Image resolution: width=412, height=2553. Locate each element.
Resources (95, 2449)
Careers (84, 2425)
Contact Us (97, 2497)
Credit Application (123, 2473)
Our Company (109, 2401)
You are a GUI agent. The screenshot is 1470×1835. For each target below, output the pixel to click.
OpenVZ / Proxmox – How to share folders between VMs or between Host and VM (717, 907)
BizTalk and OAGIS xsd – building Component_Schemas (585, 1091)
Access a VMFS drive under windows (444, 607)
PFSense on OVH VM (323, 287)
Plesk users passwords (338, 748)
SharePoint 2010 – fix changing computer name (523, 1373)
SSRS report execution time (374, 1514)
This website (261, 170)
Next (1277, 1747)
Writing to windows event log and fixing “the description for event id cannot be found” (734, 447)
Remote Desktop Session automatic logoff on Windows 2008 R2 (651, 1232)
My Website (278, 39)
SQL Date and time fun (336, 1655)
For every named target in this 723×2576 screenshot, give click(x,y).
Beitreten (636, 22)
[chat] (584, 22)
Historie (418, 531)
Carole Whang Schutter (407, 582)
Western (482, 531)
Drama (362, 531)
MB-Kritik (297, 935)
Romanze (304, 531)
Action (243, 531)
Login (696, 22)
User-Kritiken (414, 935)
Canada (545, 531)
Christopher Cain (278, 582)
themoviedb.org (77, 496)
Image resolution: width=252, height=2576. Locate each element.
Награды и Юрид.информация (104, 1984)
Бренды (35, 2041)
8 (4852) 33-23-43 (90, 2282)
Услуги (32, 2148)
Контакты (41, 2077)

..........

WHAT IS EXPECTED >> Gather from the records above every line containing the string "resolution".

TASK SOLUTION >>
Image resolution: width=412, height=2553. Locate each element.
Image resolution: width=252, height=2576. Locate each element.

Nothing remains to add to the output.